[ts-7000] Re: TS-7500 Memory Loss

To:
Subject:	[ts-7000] Re: TS-7500 Memory Loss
From:	"al" <>
Date:	Tue, 11 Sep 2012 18:52:48 -0000

The pictures are in the TS7500 Memory Loss album in the Photos section of this 
page.

--- In  "al" <> wrote:
>
> We have completed our testing and have shown conclusively that there is a bug 
> in Linux that creates what appears to be a memory leak or loss.  The bug is 
> not in the Ethernet stack as we had suspected, but in a particular section of 
> the Linux memory manager.
> 
> We created a generic process with two threads, one for a basic client and the 
> other for a basic server.  We also created two Windows applications to 
> interact with the threads and communicate messages at a high rate so that 
> failure would not take long to recreate (typically less than 3 hours on a 
> TS-7500).  We used a memory logger running on a RW partition on, and 
> recording memory stats to, the SD card on the TS-7500.  The logger records 
> memory statistics every 5 minutes.
> 
> We saw our TS-7500 crash after about 2 hours and 45 minutes at which point it 
> did not respond to ANY form of communication, including the serial console.  
> Our memory logger showed rapid decrease in free memory and a rapid increase 
> of used and slab memory.  The graph of memory stats showed the system 
> releasing a small amount of memory when free memory dropped below about 1.5 
> MB after which the free memory continued to decrease at the same rate.  It 
> did this twice, but when free memory hit about 1.2 MB, the last entry in the 
> log, the system hung.  After reading up on Linux memory management, we 
> confirmed that Linux is designed to hoard memory and that storage is 'slab' 
> (page) based.  The network stack is not designed to work from a pre-allocated 
> memory area, as embedded operating systems do.  It allocates memory from the 
> 'heap' for all socket descriptors, file descriptors, data buffers, etc.  This 
> is why memory is so quickly fragmented.  The memory allocated is NOT released 
> back to the heap when a socket is closed or data packet has been processed.  
> This is why free memory decreases so rapidly.  But, the worst design is in 
> the slab manager, kswapd.  As slabs are marked as full (fully allocated), 
> they are placed in a non-cached list of slabs that are released only 
> partially when free memory drops below a certain limit (~1.2 MB in our 
> experience).  It is a very stingy routine and does not release enough memory 
> to prevent the system from killing off tasks or crashing.  That is the root 
> cause of the memory 'loss' - the hoarding and mismanagement of memory by 
> kswapd.
> 
> The good news is that an arcane command sequence was found that forces the 
> kernel to release its cached memory.  This was very useful in that it allowed 
> us to run a background task to periodically issue the command sequence, 
> forcing the release of memory fast enough that it did not contribute to 
> filling slabs.  Once a slab is filled, it cannot be freed by the command 
> sequence since the sequence is for cached memory only.  The trick is to 
> release cached memory at least as fast as it is consumed.  Using this method, 
> we got results from a recent test showing ZERO loss of memory over a 15 hour 
> period.
> 
> The background task issues a system call every 5 minutes using this sequence:
> 
> sync; echo 3 > /proc/sys/vm/drop_caches
> 
> This should help Paul "ptreos2" work around the problem he is having.
> 
> If I can figure out how to post pictures to this group, I will post graphs of 
> memory usage over days of typical operation before and after the workaround.
> 
> Mitch




------------------------------------

Yahoo!
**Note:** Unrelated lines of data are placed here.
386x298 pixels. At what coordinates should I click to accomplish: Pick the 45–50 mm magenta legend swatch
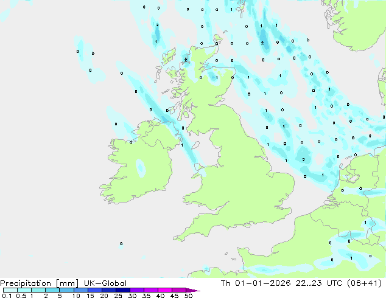pos(181,291)
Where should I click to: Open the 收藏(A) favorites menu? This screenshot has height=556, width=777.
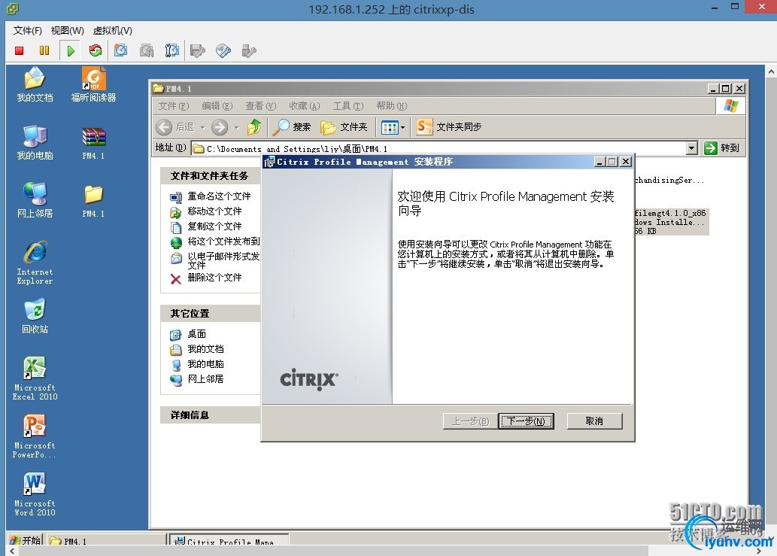[x=304, y=105]
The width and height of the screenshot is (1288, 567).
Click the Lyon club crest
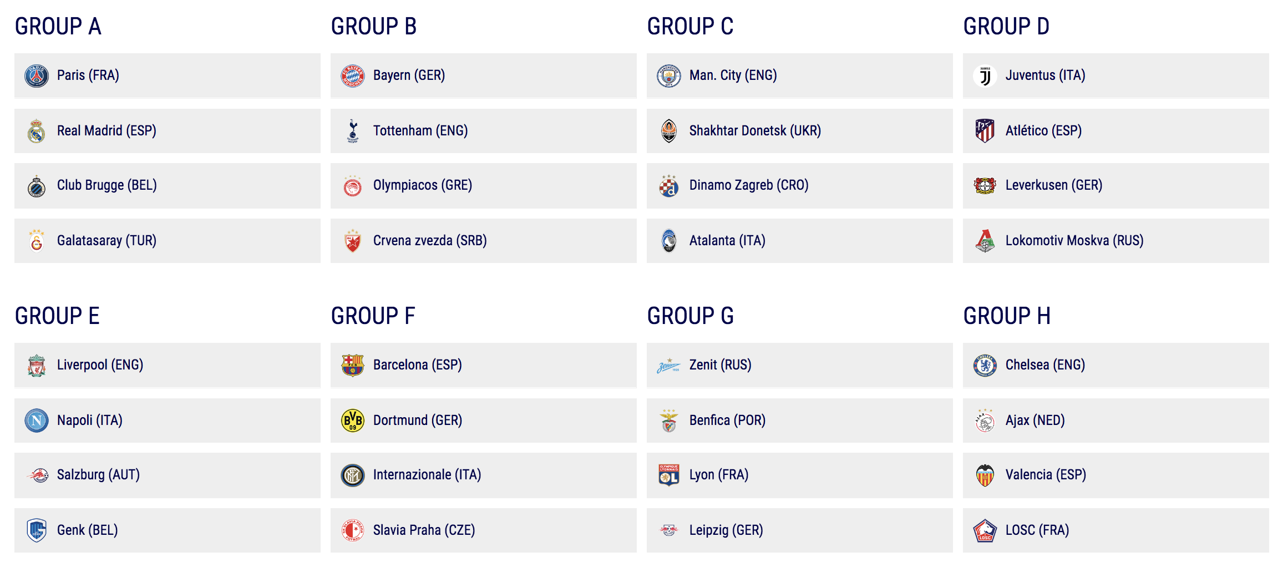point(669,475)
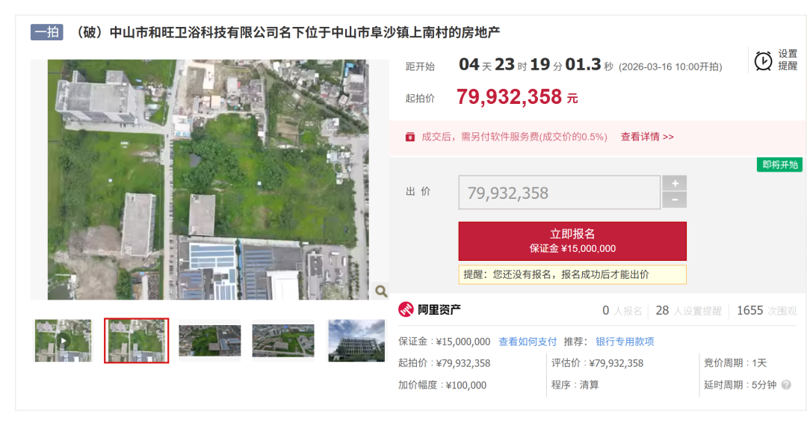Viewport: 807px width, 423px height.
Task: Click the help icon beside 延时周期
Action: 786,385
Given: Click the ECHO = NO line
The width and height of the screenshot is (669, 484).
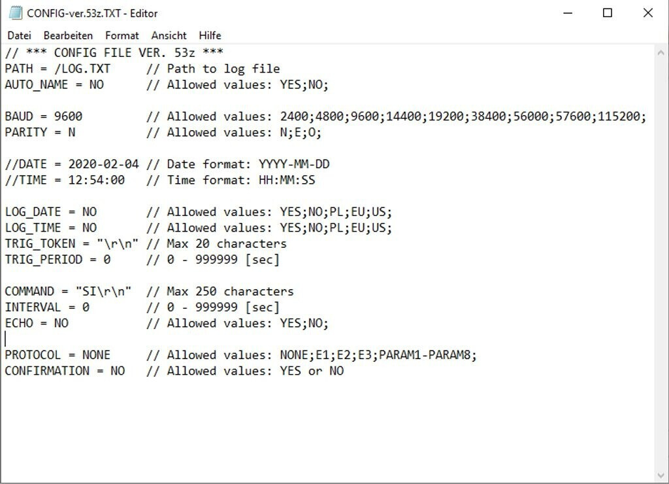Looking at the screenshot, I should point(37,323).
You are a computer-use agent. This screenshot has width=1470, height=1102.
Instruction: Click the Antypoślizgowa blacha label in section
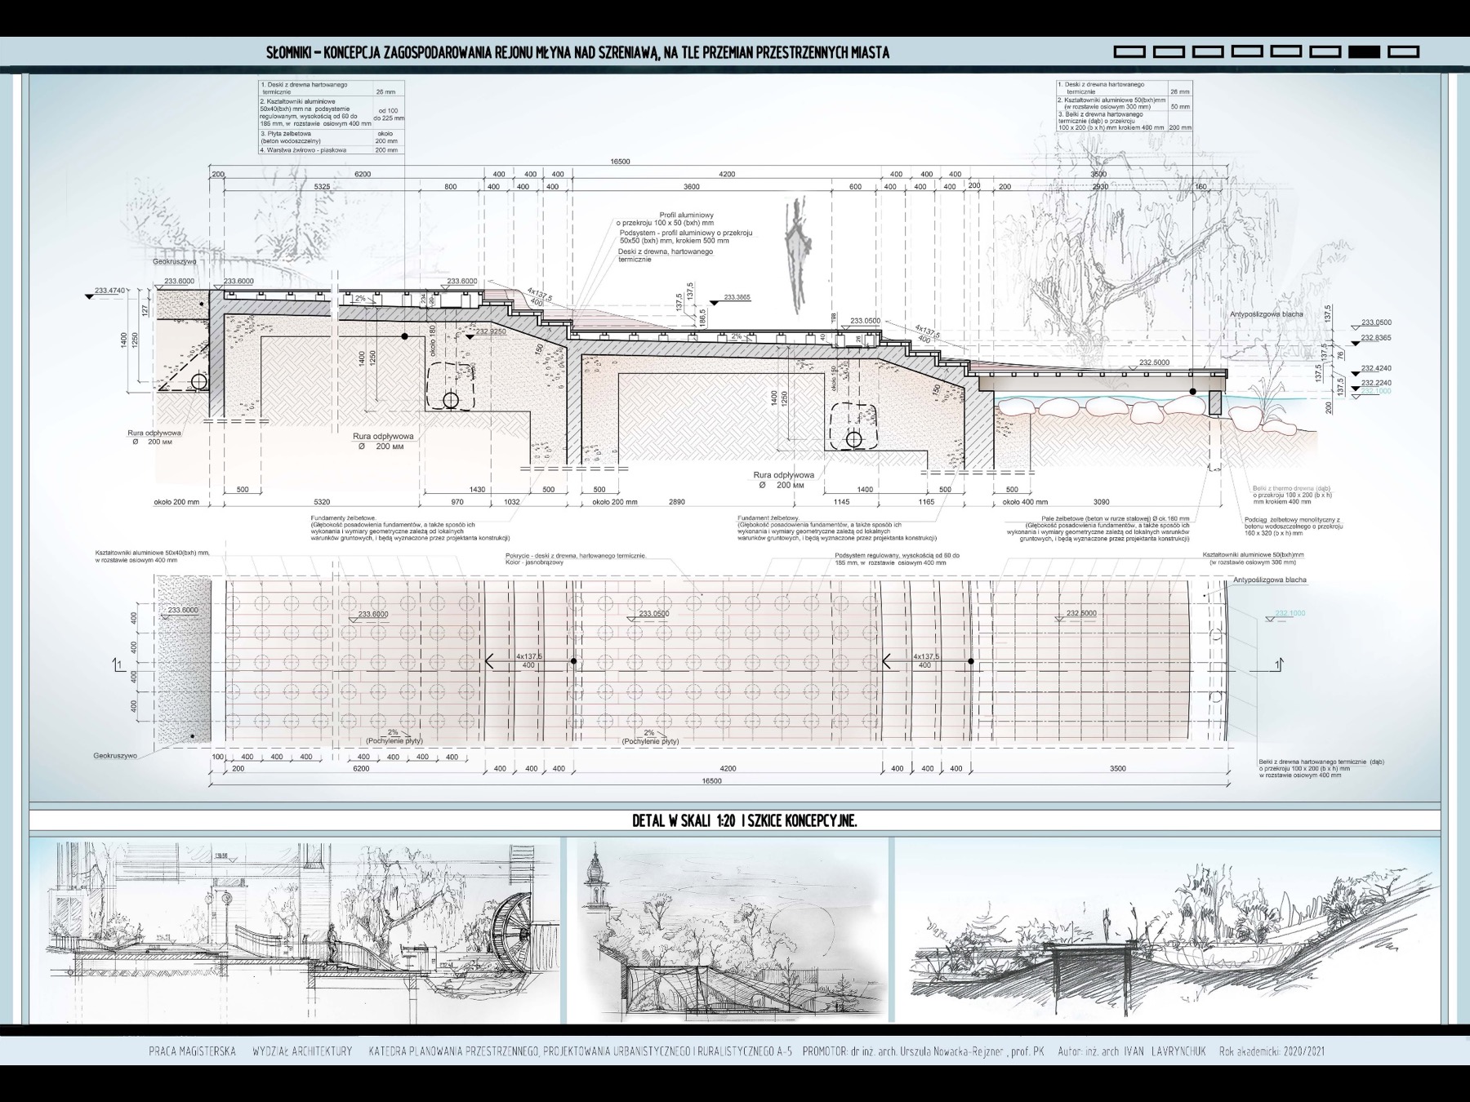click(x=1267, y=313)
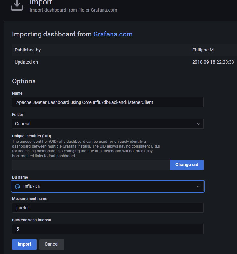The height and width of the screenshot is (254, 237).
Task: Focus the empty UID text field
Action: pyautogui.click(x=91, y=165)
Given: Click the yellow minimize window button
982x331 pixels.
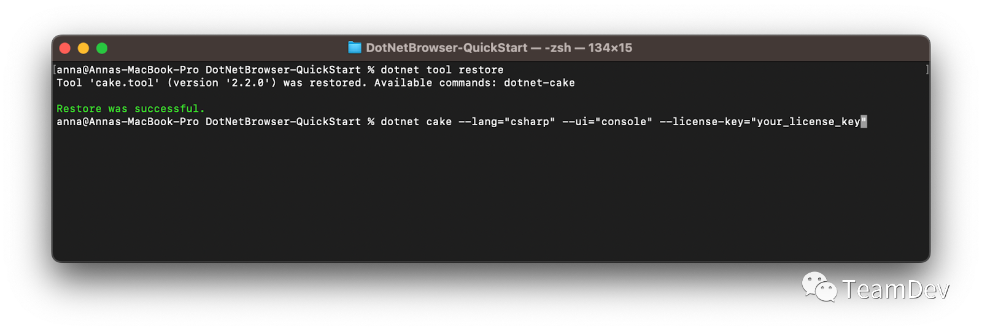Looking at the screenshot, I should pyautogui.click(x=83, y=48).
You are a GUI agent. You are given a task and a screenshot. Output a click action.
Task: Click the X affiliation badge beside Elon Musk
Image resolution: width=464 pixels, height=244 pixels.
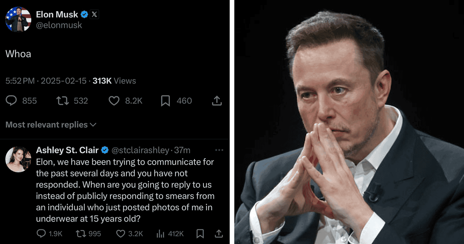95,15
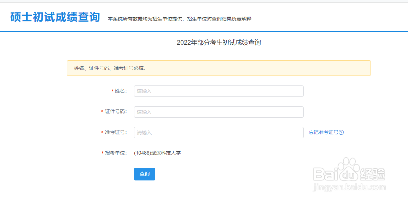The width and height of the screenshot is (408, 201).
Task: Open the 忘记准考证号 link
Action: tap(323, 133)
Groups Links

<*> To visit your group on the web, go to:
    http://groups.yahoo.com/group/ts-7000/

<*> Your email settings:
    Individual Email | Traditional

<*> To change settings online go to:
    http://groups.yahoo.com/group/ts-7000/join
    (Yahoo! ID required)

<*> To change settings via email:
     
    

<*> To unsubscribe from this group, send an email to:
    

<*> Your use of Yahoo! Groups is subject to:
    http://docs.yahoo.com/info/terms/

<Prev in Thread]	Current Thread	[Next in Thread>
[ts-7000] Re: TS-7500 Memory Loss, al [ts-7000] Re: TS-7500 Memory Loss, al <=

Previous by Date:	[ts-7000] Re: TS-7500 Memory Loss, al
Next by Date:	Re: [ts-7000] Re: new version of cctl, Reinaldo A. Fagundes
Previous by Thread:	[ts-7000] Re: TS-7500 Memory Loss, al
Next by Thread:	Re: [ts-7000] Re: new version of cctl, Reinaldo A. Fagundes
Indexes:	[Date] [Thread] [Top] [All Lists]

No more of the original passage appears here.